Cristeena Chitrakar: Nepal Remembered (guest blog)

This week we were delighted to host a photo exhibition and talk, followed by book signing of Nepal Remembered with author Cristeena Chitrakar.

For those unable to join us on the night, the full talk can be viewed on our YouTube channel:



Cristeena also kindly agreed to write a guest post for the blog, which we hope you enjoy!


My last name Chitrakar translates to painter and I come from a family of artists. Growing up I was always asked if I would follow my ancestors footsteps as painters and photographers. However, I was more captivated by the stories behind the images. I am surrounded in my house by photographs – but they are pictures of people who were not my relatives, palaces that were not my family home, and images of culture and landscape that were changing before my eyes. I wanted to share these stories and to capture them in a way that honored my family’s legacy and what better way to record this than through a book.





Nepal Remembered: Historical images from Dirgha Man and Ganesh Man Chitrakar is the result of their achievements. It illustrates the dialogue between the photographer and his subject and captures an era that has already gone, revealed in the photographs. Dirgha Man, my great grandfather, was known to be a very talented painter. When Prime Minister Chandra Shamsher happened to notice a medallion painted by him, he immediately hired him. When photography was introduced to Nepal in the late 1800s, Dirgha Man added it to his visual repertoire. Photography was the preferred medium as it was easier and faster to capture than paintings. He accompanied Prime Minister Chandra Shamsher in his entourage to England in 1908. From there he brought a camera which he used for the majority of his life in the palace documenting Prime Minister Chandra Shamsher and subsequent Prime Ministers, their achievements, families, ceremonies and palaces. Photography was accessible to the privileged few and besides documenting the Rana pomp and glamour, the photographs of daily ordinary life, and landscape that Dirgha Man took, give us a rare glimpse of life at that time. The proliferation of images from this era is unprecedented and many examples are included in the book.
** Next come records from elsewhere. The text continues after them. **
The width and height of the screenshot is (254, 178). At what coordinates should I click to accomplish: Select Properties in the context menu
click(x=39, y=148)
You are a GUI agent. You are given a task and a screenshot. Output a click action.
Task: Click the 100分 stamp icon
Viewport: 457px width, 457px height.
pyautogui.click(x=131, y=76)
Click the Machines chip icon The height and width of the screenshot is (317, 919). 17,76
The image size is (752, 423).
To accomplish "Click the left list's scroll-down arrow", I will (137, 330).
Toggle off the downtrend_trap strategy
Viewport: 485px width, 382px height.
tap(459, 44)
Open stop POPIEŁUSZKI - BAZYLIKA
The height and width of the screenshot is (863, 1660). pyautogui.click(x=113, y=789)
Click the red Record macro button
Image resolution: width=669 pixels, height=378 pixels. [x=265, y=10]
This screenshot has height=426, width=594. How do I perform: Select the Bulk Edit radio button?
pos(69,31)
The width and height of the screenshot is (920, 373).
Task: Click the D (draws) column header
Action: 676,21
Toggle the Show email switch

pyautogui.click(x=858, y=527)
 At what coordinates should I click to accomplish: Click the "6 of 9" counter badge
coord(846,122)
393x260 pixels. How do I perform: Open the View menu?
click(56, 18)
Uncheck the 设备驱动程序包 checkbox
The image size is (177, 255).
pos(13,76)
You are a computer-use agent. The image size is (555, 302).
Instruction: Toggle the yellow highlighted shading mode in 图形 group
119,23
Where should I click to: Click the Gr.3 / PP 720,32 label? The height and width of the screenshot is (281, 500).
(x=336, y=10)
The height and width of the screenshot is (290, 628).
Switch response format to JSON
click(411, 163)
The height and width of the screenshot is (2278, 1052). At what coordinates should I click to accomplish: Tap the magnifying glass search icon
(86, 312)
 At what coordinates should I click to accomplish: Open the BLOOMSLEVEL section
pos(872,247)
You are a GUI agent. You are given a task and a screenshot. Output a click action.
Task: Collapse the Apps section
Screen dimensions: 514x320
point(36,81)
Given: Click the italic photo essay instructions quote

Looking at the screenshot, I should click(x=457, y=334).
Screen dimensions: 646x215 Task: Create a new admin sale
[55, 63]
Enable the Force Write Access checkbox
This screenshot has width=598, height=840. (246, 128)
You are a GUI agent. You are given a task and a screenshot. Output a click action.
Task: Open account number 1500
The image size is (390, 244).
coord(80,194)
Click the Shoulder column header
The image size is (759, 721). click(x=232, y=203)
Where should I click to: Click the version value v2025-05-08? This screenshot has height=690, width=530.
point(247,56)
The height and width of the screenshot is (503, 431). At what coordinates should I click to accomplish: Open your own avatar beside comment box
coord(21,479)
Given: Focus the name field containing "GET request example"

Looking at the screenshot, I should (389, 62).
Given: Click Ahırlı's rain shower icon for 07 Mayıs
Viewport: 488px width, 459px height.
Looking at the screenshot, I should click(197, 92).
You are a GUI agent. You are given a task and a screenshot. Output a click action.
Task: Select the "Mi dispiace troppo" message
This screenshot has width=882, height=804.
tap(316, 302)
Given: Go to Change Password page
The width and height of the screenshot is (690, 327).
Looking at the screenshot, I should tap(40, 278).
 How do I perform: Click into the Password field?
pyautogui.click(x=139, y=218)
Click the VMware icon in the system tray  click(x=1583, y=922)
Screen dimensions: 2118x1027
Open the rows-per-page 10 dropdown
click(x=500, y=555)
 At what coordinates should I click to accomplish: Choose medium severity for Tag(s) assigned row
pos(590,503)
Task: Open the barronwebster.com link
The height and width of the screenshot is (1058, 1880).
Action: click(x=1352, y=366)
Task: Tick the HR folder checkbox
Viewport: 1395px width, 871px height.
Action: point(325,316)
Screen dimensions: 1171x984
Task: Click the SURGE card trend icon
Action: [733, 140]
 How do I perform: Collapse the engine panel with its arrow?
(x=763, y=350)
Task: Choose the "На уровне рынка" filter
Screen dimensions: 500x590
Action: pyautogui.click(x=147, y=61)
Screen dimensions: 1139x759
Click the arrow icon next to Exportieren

When Dirgha Man retired around the mid 1940s, his son Ganesh Man took over his position as a court photographer. He only worked for a few years with the Ranas until 1951 when the rule ended. He then worked for USAID and UNESCO extensively documenting development work, landscape and monuments throughout Nepal. By the time Ganesh Man opened a photo studio in the 70s, photography was no longer used only by the elite. Photography was a modern medium and people expressed and captured their own ideas of what it meant to be modern citizens.


Dirgha Man and Ganesh Man’s photographs captured the shift in the use of photography. They show how it progressed from the restrictive Rana period, when access to the outside world and photography was limited to the privileged few, to the post-Rana era when photography took on a different shape in the private and public sphere. It demonstrates how the state, international agencies and the public adopted photography to tell a national story of progress. These images document the shift from portraits and political pomp, to photographs of development, the land and the people.


The Chitrakar family history is intertwined with Nepal’s political history. As painters, photographers, and cameramen through the generations, we have made important contributions. Keeping within the tradition of artists, the needs of the state, and changes in technology, my family moved from painting to photography and then to videography. My father worked as a cameraman for the national television station and is also a third-generation photographer. My brother follows in his forefathers’ footsteps as a fourth-generation photographer. Similar to the photographers preserving a heritage, I, as an art historian, continue my family’s tradition not as a visual documentarian but as a documentor of the culture around photographs. I see this as a continuing legacy. As serendipity would have it, Digha Man and Prime Minister Chandra share a common descendent – my son Samay. I’m sure the irony would not have been lost on either men had they known this future all those years ago when one was taking the photograph of the other!


After countless hours of selecting photographs out of more than 5000, the images in the book give a good glimpse of our entire collection. It goes beyond the opulence of court life, glamorous clothes and grandeur of the palaces, and reveals the non-court life as a part of history. These images span about 100 years exploring all aspects of life: from rulers to common people, official functions and public ceremonies to everyday culture and religious heritage. Each photograph has an accompanying text identifying people, places, and events. However, dating the photographs has been a challenge, particularly those of landscapes. In cases where the dates of the event cannot be corroborated, a date range is mentioned rather than a specific date. After much research I have tried my best to include as much information as I could find about each image. My hope with the book is that the unknown subjects in the photos can be identified by their contemporary relatives so we can preserve their stories too. This collection is not only my family’s heritage but also an account of Nepal’s history. I hope that Nepal Remembered will give these photographs a new life and inspire further research.